Entries on target coordinates
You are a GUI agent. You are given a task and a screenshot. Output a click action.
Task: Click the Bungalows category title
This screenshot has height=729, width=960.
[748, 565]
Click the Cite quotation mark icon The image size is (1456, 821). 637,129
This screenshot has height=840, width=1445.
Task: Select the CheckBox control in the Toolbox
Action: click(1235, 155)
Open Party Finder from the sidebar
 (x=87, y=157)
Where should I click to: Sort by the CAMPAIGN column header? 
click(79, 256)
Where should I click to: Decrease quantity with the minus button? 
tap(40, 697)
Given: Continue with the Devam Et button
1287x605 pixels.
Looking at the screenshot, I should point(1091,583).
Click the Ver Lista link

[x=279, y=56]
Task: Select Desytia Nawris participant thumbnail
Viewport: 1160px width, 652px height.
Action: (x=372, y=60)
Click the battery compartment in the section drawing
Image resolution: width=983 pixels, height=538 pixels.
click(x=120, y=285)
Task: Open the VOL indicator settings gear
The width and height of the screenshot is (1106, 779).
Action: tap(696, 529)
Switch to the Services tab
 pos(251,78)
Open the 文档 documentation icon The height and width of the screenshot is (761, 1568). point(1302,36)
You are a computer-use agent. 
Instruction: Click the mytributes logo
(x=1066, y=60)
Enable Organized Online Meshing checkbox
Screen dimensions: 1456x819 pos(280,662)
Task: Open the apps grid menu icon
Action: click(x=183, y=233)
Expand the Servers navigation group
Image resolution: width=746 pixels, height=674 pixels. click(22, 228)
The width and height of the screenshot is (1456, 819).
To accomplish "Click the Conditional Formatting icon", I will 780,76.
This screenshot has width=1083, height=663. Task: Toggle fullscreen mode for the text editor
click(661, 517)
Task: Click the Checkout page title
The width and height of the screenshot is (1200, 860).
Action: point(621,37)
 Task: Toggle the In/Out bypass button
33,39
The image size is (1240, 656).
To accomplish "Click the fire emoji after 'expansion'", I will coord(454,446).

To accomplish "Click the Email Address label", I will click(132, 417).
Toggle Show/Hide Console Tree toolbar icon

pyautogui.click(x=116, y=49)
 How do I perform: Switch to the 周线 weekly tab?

▸ Problem requirements: Put everything in the material from the line containing "Click the Cite" down to the line containing "[x=279, y=56]" into a Markdown table with the columns No. and Text, numbering each row and skipping blank lines.

▸ Exercise output:
| No. | Text |
|---|---|
| 1 | Click the Cite quotation mark icon The image size is (1456, 821). 637,129 |
| 2 | This screenshot has height=840, width=1445. |
| 3 | Task: Select the CheckBox control in the Toolbox |
| 4 | Action: click(1235, 155) |
| 5 | Open Party Finder from the sidebar |
| 6 |  (x=87, y=157) |
| 7 | Where should I click to: Sort by the CAMPAIGN column header?  |
| 8 | click(79, 256) |
| 9 | Where should I click to: Decrease quantity with the minus button?  |
| 10 | tap(40, 697) |
| 11 | Given: Continue with the Devam Et button |
| 12 | 1287x605 pixels. |
| 13 | Looking at the screenshot, I should point(1091,583). |
| 14 | Click the Ver Lista link |
| 15 | [x=279, y=56] |